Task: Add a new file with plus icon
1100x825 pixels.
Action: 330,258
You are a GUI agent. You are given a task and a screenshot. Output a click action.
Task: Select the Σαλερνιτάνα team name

...

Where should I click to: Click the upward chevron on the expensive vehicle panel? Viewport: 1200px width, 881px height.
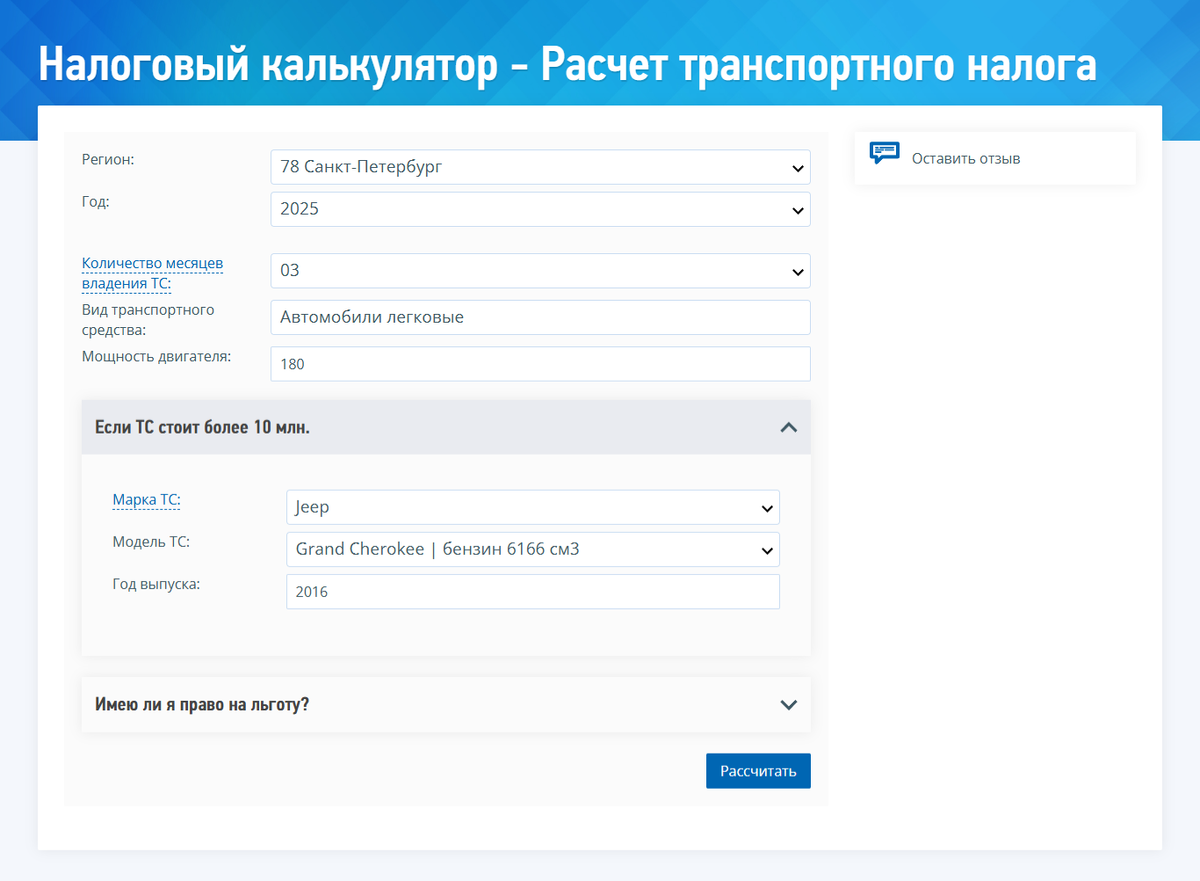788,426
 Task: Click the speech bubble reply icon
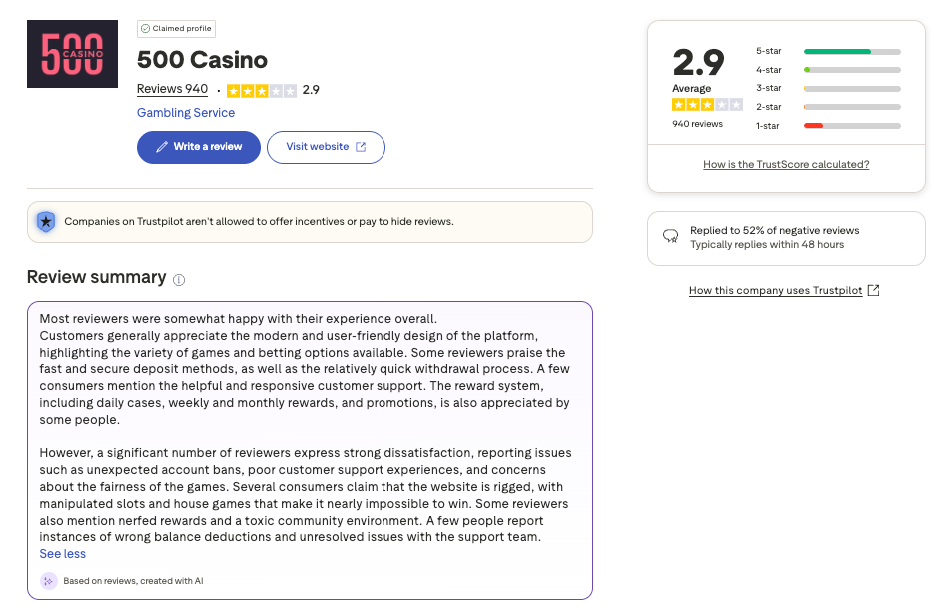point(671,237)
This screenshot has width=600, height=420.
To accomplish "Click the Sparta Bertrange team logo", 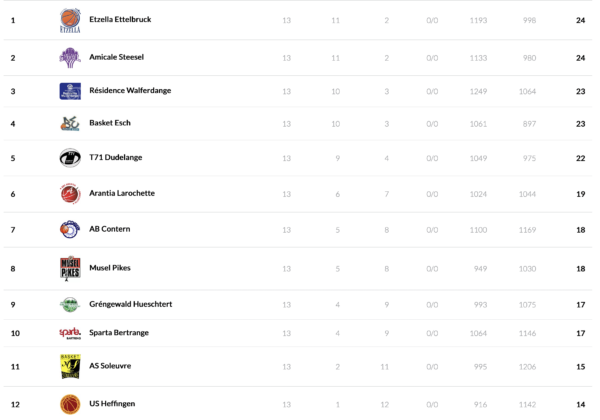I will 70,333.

* EXERCISE DESCRIPTION
Could you restate, word for word, the lines above from the one with "Task: Add a new file with plus icon" to the one with "Task: Select the Σαλερνιτάνα team name", both included?

* SOLUTION TO THE EXERCISE
Task: Add a new file with plus icon
1100x825 pixels.
Action: 330,258
You are a GUI agent. You are given a task and a screenshot. Output a click action.
Task: Select the Σαλερνιτάνα team name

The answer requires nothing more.